Один из членов КПК сказал раздумчиво, повертев книгу в руках: “Ведь вот, товарищ Самсонов, отнесись вы более внимательно к книге, и книга бы не вышла, и дела никакого бы не было”. Несмотря на серьезность ситуации, мне пришлось крепко сжать скулы, чтобы не улыбнуться, - вот как просто дела решаются - и книги нет, и дела нет, всем хорошо, все довольны, - и вспомнил знаменитого нашего артиста Аркадия Райкина, изображавшего советского чинушу: “Личный покой - прежде всего”.
Но, в общем-то, было не до смеха. Мельников несколько раз повторил, обращаясь к Самсонову: “Ведь говорил же Белоконев, чтобы вы книгу не издавали, ведь говорил же, а вы не послушались”. (Генерал-майор Белоконев от имени КГБ подписал отрицательную рецензию на мою рукопись.)
Драматичным было выступление Петровского. Держался он твердо и смело, решительно отклонил обвинение, будто его речь была антисоветской, так же как и приписываемое ему составление “Краткой записи”. Относительно моей книги он сказал, что считает ее честной и партийной. Тогда члены Комитета начали бросать реплики и подзадоривать его... Кульминационным моментом в выступлении Петровского было его заявление, что партследователь Гладнев кричал на него, стучал кулаками по столу и, наконец, заявил ему: “Я был бы горд, если бы мое имя стояло рядом с именем товарища Сталина”.
В зале начался неясный шум. Побагровевший Гладнев попросил предоставить ему слово, но... не опроверг последнего утверждения Петровского! Гладнев знал, что в этой аудитории было много приверженцев курса на реабилитацию Сталина. Я уверен, что многие сидевшие в зале сочувствовали Гладневу и они были бы не прочь, если бы их портреты вывесили рядом со Сталиным.
“Я сказал Петровскому, - объяснял Гладнев, - что Ленин вовсе не был голубком, когда нужно было, он мог и прикрикнуть, и заставить выполнить то, что он приказывал. В этом смысле я и постучал кулаком по столу. Но, увидев, что Петровский неправильно меня понял, я извинился”.
Здесь Мельников с полуулыбкой победоносно оглядел зал, покивал одобрительно головой, как бы говоря: “Вот видите, Гладнев извинился”.

**Записанные данные**
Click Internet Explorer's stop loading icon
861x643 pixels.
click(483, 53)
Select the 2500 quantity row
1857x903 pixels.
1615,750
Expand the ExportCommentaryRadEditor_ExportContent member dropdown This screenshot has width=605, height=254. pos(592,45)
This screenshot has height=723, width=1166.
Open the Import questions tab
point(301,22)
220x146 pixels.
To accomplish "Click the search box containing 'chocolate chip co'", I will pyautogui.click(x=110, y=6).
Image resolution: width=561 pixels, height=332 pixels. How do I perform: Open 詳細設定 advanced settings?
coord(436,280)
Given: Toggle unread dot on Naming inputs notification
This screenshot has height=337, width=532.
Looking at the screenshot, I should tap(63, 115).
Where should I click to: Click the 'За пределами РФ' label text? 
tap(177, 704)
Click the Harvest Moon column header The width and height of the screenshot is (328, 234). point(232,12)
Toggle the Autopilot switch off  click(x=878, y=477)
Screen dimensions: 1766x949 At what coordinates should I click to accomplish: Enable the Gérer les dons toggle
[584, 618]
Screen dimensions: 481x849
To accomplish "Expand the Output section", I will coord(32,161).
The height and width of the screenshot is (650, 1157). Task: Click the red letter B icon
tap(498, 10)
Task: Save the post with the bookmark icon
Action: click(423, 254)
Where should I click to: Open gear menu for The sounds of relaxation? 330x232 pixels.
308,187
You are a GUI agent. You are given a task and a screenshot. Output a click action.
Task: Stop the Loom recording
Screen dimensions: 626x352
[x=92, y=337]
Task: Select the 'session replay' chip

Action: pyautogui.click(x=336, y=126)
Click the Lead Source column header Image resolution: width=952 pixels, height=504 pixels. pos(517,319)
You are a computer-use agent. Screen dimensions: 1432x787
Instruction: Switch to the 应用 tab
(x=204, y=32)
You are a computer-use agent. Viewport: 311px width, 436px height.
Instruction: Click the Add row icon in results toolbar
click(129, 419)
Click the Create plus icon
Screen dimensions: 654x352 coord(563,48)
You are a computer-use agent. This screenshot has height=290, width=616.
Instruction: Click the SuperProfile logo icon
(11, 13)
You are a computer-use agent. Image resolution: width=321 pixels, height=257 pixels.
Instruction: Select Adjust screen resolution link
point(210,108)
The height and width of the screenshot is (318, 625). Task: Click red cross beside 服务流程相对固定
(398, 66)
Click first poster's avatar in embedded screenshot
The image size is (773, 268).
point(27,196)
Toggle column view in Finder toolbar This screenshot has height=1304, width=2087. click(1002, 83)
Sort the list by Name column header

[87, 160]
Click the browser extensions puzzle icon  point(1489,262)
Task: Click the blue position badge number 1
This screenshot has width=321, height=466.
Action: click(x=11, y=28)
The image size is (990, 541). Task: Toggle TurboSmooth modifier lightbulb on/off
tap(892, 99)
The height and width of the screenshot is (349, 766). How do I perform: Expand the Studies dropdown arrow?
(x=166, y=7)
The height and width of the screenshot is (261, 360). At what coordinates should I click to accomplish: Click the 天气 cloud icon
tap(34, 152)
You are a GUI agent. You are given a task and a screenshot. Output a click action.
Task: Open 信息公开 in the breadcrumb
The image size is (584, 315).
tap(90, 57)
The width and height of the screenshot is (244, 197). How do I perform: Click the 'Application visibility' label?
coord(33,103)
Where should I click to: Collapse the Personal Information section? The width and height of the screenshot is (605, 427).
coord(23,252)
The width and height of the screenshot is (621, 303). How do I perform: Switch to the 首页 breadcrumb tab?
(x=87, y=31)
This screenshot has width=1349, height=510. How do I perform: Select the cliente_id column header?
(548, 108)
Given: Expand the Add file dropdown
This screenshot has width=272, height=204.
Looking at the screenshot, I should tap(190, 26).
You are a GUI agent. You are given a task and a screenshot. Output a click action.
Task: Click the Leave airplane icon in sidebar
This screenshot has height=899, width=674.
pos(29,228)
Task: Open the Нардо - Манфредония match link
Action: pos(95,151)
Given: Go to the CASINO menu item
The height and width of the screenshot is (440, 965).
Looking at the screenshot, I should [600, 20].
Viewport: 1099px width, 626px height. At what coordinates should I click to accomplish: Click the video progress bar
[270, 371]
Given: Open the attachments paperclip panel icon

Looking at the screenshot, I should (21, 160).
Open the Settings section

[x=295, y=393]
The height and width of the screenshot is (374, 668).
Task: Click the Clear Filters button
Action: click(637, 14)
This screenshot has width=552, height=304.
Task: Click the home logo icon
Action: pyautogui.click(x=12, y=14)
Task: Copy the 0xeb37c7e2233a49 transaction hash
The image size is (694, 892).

**Задачи для решения**
1. Кто, согласно фрагменту о заседании КПК, подписал от имени КГБ отрицательную рецензию на рукопись?
2. Приведите дословно отрезок фрагмента о заседании КПК от «В зале начался» до «рядом со Сталиным.».
3. Изложите содержание фрагмента о заседании КПК в двух предложениях.
Записи представляют собой самостоятельный материал, не связанный с фрагментом о заседании КПК.

**Ответы к упражнениям**
1. Генерал-майор Белоконев.

2.
В зале начался неясный шум. Побагровевший Гладнев попросил предоставить ему слово, но... не опроверг последнего утверждения Петровского! Гладнев знал, что в этой аудитории было много приверженцев курса на реабилитацию Сталина. Я уверен, что многие сидевшие в зале сочувствовали Гладневу и они были бы не прочь, если бы их портреты вывесили рядом со Сталиным.

3. На заседании КПК Петровский решительно отклонил обвинения в антисоветской речи и в составлении «Краткой записи», назвал книгу честной и партийной и заявил, что партследователь Гладнев кричал на него, стучал кулаками по столу и сказал, что гордился бы, если бы его имя стояло рядом с именем Сталина. Гладнев это утверждение не опроверг, а объяснил свое поведение ссылкой на Ленина и сказал, что извинился, после чего Мельников победоносно оглядел зал.